**WHAT YOU NEED TO DO**
Reproduce the data below verbatim, preserving every line in its original order.

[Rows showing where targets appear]
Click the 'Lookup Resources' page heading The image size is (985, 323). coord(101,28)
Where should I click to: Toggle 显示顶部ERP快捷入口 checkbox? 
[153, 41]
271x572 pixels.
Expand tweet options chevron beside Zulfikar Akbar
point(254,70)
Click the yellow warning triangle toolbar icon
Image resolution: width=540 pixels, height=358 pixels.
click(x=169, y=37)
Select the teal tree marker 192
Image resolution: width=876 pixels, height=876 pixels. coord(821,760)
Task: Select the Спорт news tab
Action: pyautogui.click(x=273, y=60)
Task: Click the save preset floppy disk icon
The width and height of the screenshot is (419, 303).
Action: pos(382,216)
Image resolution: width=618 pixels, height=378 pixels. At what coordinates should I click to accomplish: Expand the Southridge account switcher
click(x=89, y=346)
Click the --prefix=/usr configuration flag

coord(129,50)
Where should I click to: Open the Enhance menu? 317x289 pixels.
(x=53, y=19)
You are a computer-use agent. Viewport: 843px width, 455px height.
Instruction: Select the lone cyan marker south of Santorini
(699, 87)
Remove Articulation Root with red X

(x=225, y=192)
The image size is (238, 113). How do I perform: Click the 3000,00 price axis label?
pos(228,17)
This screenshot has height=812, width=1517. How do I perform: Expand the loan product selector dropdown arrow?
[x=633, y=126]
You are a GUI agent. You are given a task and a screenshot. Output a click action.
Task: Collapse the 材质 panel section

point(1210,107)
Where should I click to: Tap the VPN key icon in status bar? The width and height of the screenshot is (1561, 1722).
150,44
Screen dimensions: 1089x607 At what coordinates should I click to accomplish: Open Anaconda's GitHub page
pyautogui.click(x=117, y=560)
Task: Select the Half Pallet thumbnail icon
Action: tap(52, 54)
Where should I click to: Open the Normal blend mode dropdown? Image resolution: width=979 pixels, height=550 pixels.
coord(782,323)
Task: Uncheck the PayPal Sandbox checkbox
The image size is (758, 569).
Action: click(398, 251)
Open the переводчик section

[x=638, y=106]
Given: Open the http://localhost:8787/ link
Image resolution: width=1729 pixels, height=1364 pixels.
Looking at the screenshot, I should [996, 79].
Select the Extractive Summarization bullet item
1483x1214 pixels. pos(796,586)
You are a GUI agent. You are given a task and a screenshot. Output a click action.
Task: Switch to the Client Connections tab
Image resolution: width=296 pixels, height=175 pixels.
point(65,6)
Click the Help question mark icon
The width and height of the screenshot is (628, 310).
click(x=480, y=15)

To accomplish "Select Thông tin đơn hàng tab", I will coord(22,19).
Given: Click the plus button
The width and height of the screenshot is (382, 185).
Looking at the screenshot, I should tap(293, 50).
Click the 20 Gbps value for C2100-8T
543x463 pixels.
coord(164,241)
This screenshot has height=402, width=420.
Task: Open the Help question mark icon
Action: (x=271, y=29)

**EXERCISE RESPONSE**
Click the 'Lookup Resources' page heading The image size is (985, 323). coord(101,28)
Where should I click to: Toggle 显示顶部ERP快捷入口 checkbox? 
[153, 41]
271x572 pixels.
Expand tweet options chevron beside Zulfikar Akbar
point(254,70)
Click the yellow warning triangle toolbar icon
Image resolution: width=540 pixels, height=358 pixels.
click(x=169, y=37)
Select the teal tree marker 192
Image resolution: width=876 pixels, height=876 pixels. coord(821,760)
Task: Select the Спорт news tab
Action: pyautogui.click(x=273, y=60)
Task: Click the save preset floppy disk icon
The width and height of the screenshot is (419, 303).
Action: pos(382,216)
Image resolution: width=618 pixels, height=378 pixels. At what coordinates should I click to accomplish: Expand the Southridge account switcher
click(x=89, y=346)
Click the --prefix=/usr configuration flag

coord(129,50)
Where should I click to: Open the Enhance menu? 317x289 pixels.
(x=53, y=19)
You are a computer-use agent. Viewport: 843px width, 455px height.
Instruction: Select the lone cyan marker south of Santorini
(699, 87)
Remove Articulation Root with red X

(x=225, y=192)
The image size is (238, 113). How do I perform: Click the 3000,00 price axis label?
pos(228,17)
This screenshot has height=812, width=1517. How do I perform: Expand the loan product selector dropdown arrow?
[x=633, y=126]
You are a GUI agent. You are given a task and a screenshot. Output a click action.
Task: Collapse the 材质 panel section

point(1210,107)
Where should I click to: Tap the VPN key icon in status bar? The width and height of the screenshot is (1561, 1722).
150,44
Screen dimensions: 1089x607 At what coordinates should I click to accomplish: Open Anaconda's GitHub page
pyautogui.click(x=117, y=560)
Task: Select the Half Pallet thumbnail icon
Action: tap(52, 54)
Where should I click to: Open the Normal blend mode dropdown? Image resolution: width=979 pixels, height=550 pixels.
coord(782,323)
Task: Uncheck the PayPal Sandbox checkbox
The image size is (758, 569).
Action: click(398, 251)
Open the переводчик section

[x=638, y=106]
Given: Open the http://localhost:8787/ link
Image resolution: width=1729 pixels, height=1364 pixels.
Looking at the screenshot, I should [996, 79].
Select the Extractive Summarization bullet item
1483x1214 pixels. pos(796,586)
You are a GUI agent. You are given a task and a screenshot. Output a click action.
Task: Switch to the Client Connections tab
Image resolution: width=296 pixels, height=175 pixels.
point(65,6)
Click the Help question mark icon
The width and height of the screenshot is (628, 310).
click(x=480, y=15)

To accomplish "Select Thông tin đơn hàng tab", I will coord(22,19).
Given: Click the plus button
The width and height of the screenshot is (382, 185).
Looking at the screenshot, I should tap(293, 50).
Click the 20 Gbps value for C2100-8T
543x463 pixels.
coord(164,241)
This screenshot has height=402, width=420.
Task: Open the Help question mark icon
Action: (x=271, y=29)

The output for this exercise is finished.